Source extract Block Start

Brief sketches of the four firefighters who were killed battling a wildfire in Southern California, and a fifth firefighter who was critically burned:
—Mark Loutzenhiser: The crew’s engine captain was a 21-year veteran of the U.S. Forest Service and a certified emergency management technician who had studied fire science at Mt. San Jacinto College. He lived in Idyllwild with his wife and five children and was the assistant volleyball coach at Idyllwild School, where his three youngest children are students.
“Mark was entwined in every part of school life here,” said the school’s principal, Emily Shaw. Grief counselors had been called in to talk to students.
The school’s annual talent show was canceled after Loutzenhiser’s death. It was to be rescheduled and dedicated to the 44-year-old firefighter’s memory.
—Jess McLean: The crew’s engine operator was a seven-year veteran of the Forest Service who kept a small porcelain figure of a firefighter by the door of his stucco home in Banning. McLean, 27, liked to camp and ride his motorcycle to work, said next-door neighbor Marlene Lopez.
The blue-eyed, blond-haired firefighter lived with his wife, Karen, and their two dogs and liked to play soccer on the immaculately trimmed lawn in front of his home, Lopez said. She last saw him Tuesday when he dropped by to apologize for taking so long to complete a fence he was building between their houses.

Source extract Block End

Tasks to complete -
1/ Extract the portion of the firefighter sketches starting with "Brief sketches of" and going on through "44-year-old firefighter’s memory.".
2/ At which college had Mark Loutzenhiser studied fire science, according to the firefighter sketches?
3/ List every person mentioned by name in the firefighter sketches.
The records come from a separate source and are unrelated to the firefighter sketches.

Excerpted data Block Start

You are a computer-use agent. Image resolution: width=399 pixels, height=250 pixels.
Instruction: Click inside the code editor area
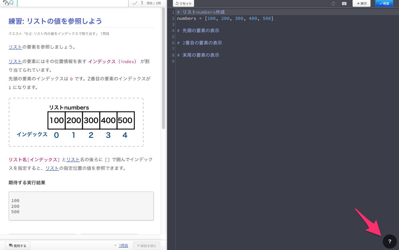270,108
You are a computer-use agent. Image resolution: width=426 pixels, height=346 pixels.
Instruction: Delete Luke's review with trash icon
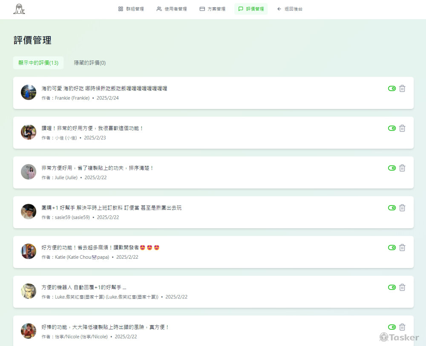pyautogui.click(x=402, y=287)
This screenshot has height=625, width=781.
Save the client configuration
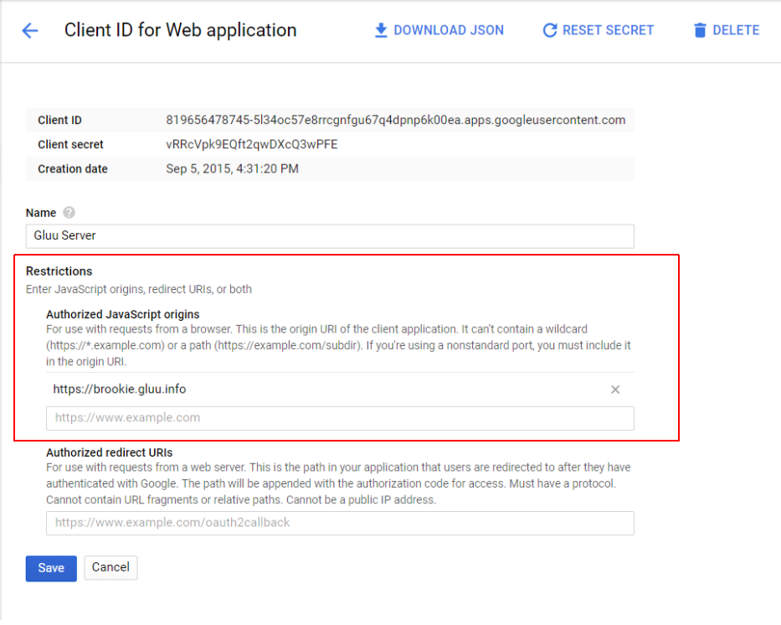pyautogui.click(x=50, y=568)
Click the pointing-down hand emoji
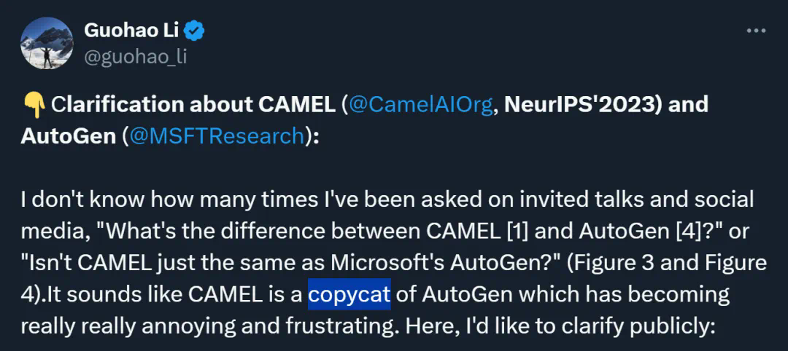 pos(32,104)
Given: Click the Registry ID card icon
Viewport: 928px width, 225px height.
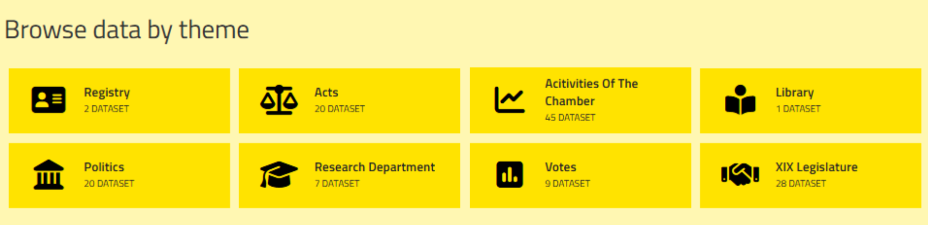Looking at the screenshot, I should click(x=49, y=100).
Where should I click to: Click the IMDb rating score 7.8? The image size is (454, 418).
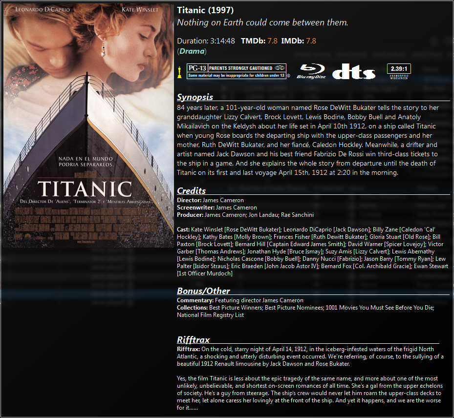pos(311,41)
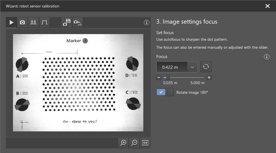Save the captured image to disk

[67, 23]
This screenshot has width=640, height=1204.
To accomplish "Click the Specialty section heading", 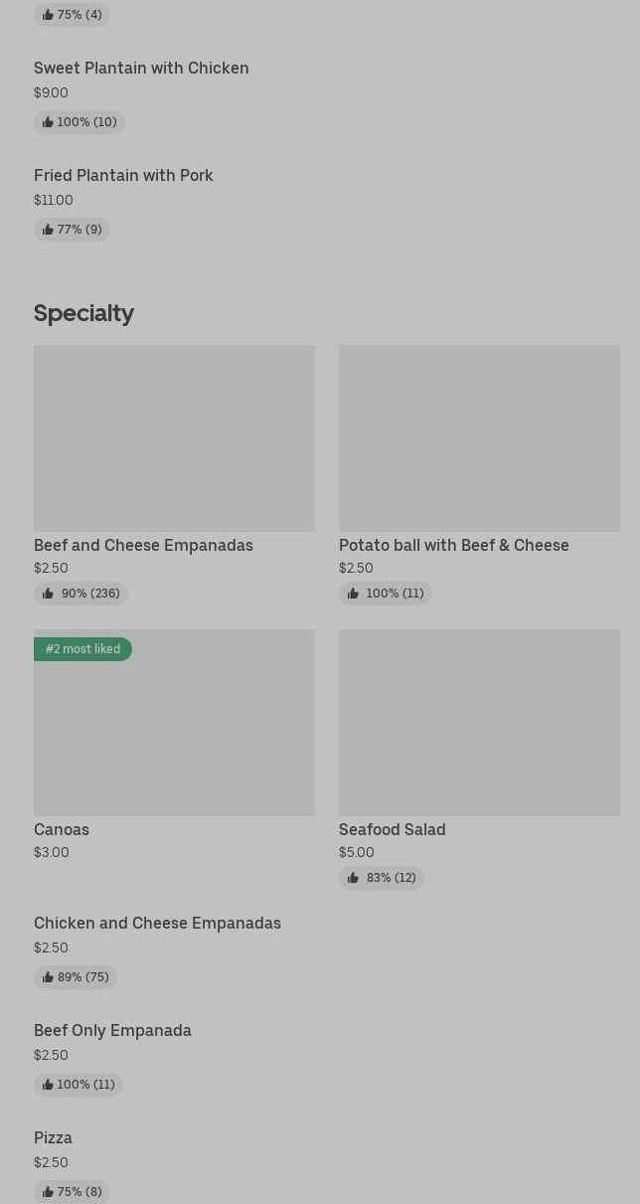I will (x=83, y=313).
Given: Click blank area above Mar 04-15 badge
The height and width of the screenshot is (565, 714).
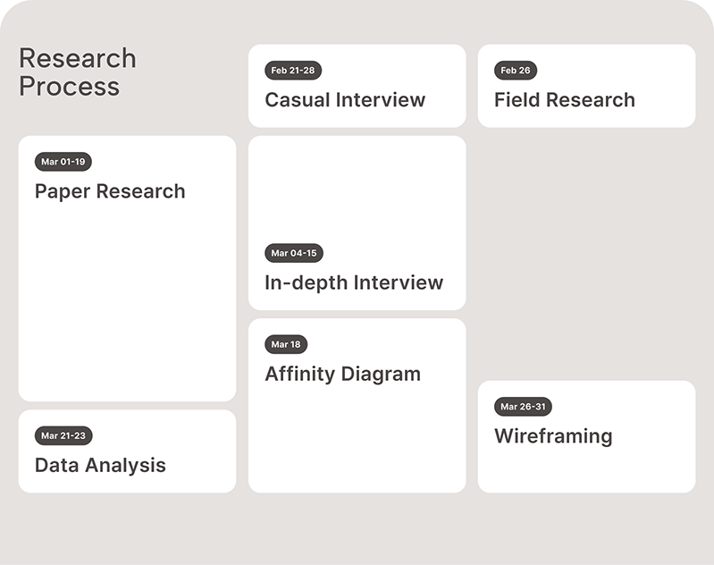Looking at the screenshot, I should tap(357, 188).
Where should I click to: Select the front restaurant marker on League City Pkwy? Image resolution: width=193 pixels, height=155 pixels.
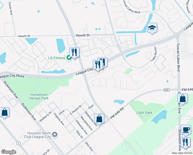tap(98, 65)
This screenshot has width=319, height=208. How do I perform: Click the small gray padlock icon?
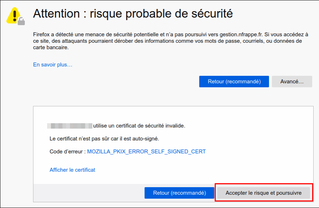[22, 22]
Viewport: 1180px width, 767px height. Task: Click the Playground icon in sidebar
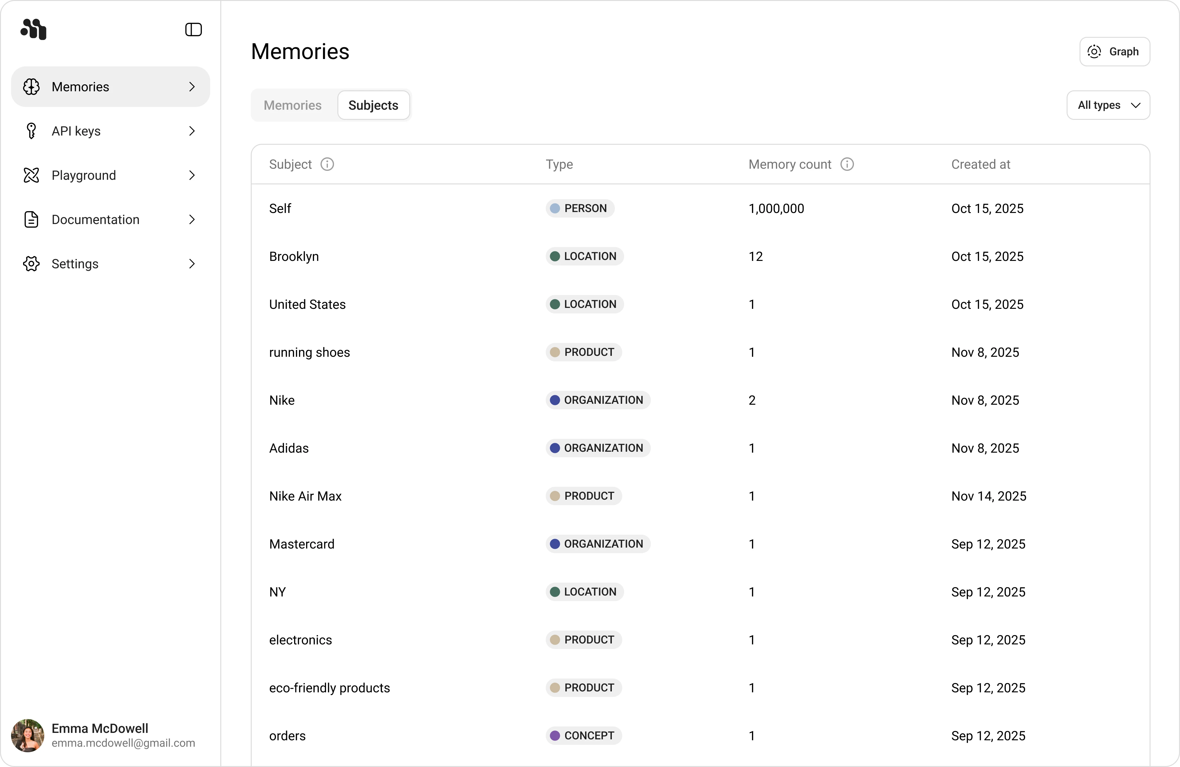click(x=31, y=175)
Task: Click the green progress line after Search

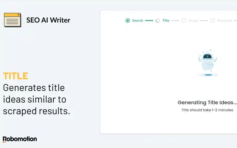Action: (x=149, y=21)
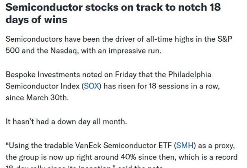Click the word "Nasdaq" in first paragraph
The image size is (247, 168).
pyautogui.click(x=64, y=51)

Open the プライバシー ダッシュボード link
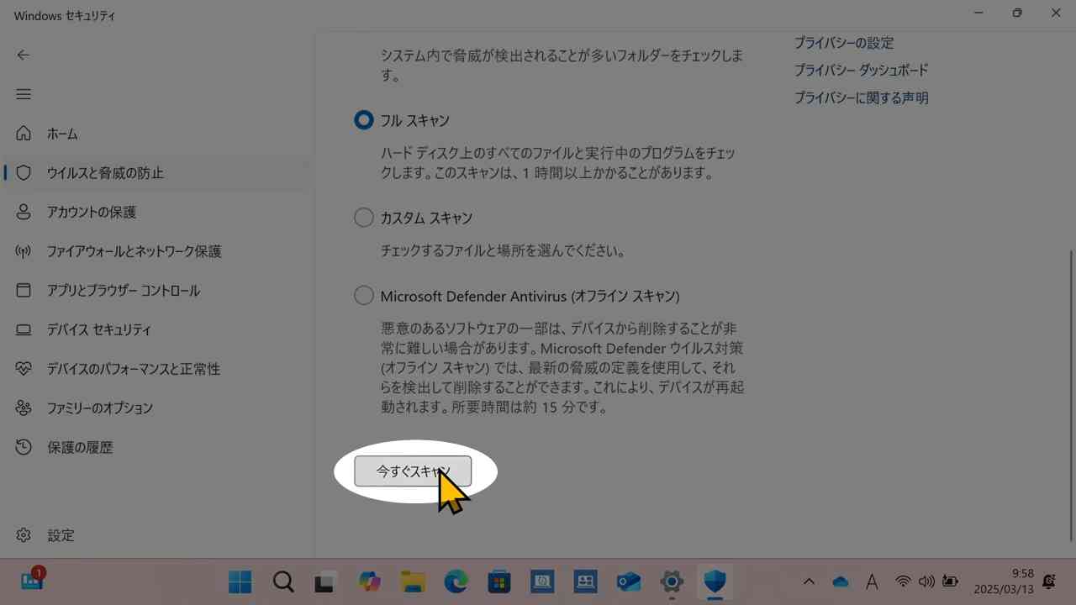[861, 71]
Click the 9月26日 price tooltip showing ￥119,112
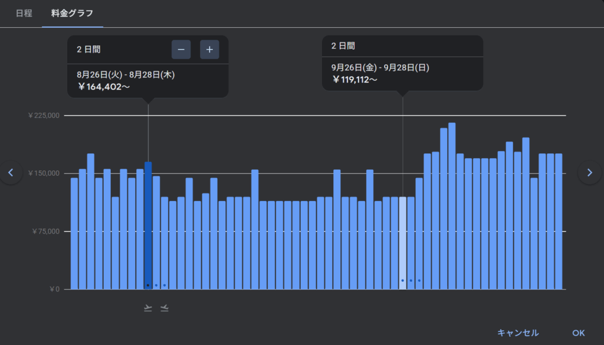The width and height of the screenshot is (604, 345). (x=402, y=73)

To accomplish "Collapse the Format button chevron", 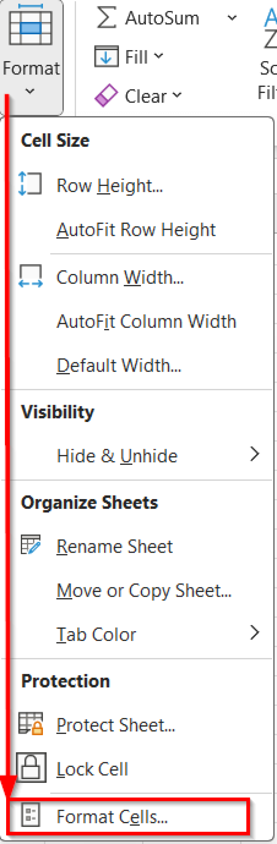I will click(30, 91).
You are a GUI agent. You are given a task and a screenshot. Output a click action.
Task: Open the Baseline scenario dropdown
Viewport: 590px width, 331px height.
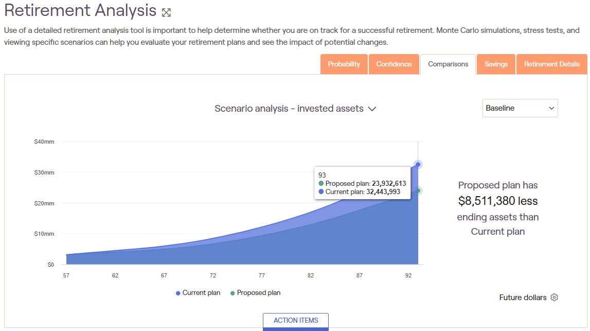(520, 108)
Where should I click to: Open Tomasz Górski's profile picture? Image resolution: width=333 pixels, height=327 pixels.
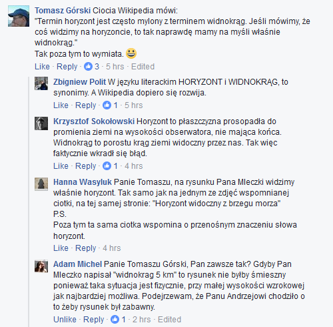pos(19,16)
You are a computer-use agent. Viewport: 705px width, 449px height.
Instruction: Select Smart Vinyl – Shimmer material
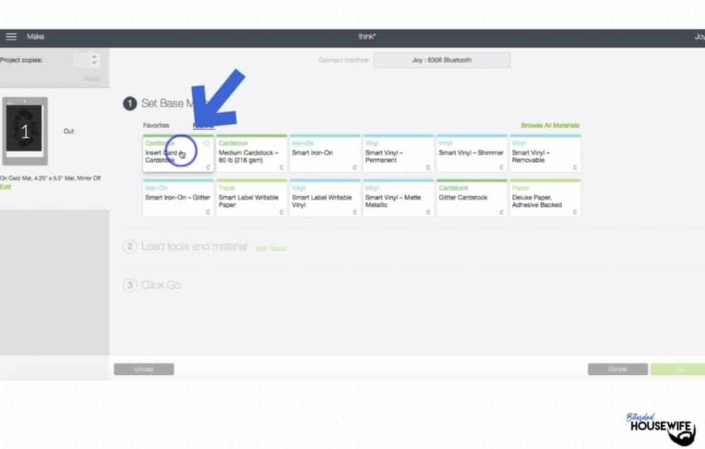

Excerpted data Block End

Solutions -
1/
Brief sketches of the four firefighters who were killed battling a wildfire in Southern California, and a fifth firefighter who was critically burned:
—Mark Loutzenhiser: The crew’s engine captain was a 21-year veteran of the U.S. Forest Service and a certified emergency management technician who had studied fire science at Mt. San Jacinto College. He lived in Idyllwild with his wife and five children and was the assistant volleyball coach at Idyllwild School, where his three youngest children are students.
“Mark was entwined in every part of school life here,” said the school’s principal, Emily Shaw. Grief counselors had been called in to talk to students.
The school’s annual talent show was canceled after Loutzenhiser’s death. It was to be rescheduled and dedicated to the 44-year-old firefighter’s memory.

2/ Mt. San Jacinto College.

3/
Mark Loutzenhiser
Emily Shaw
Jess McLean
Marlene Lopez
Karen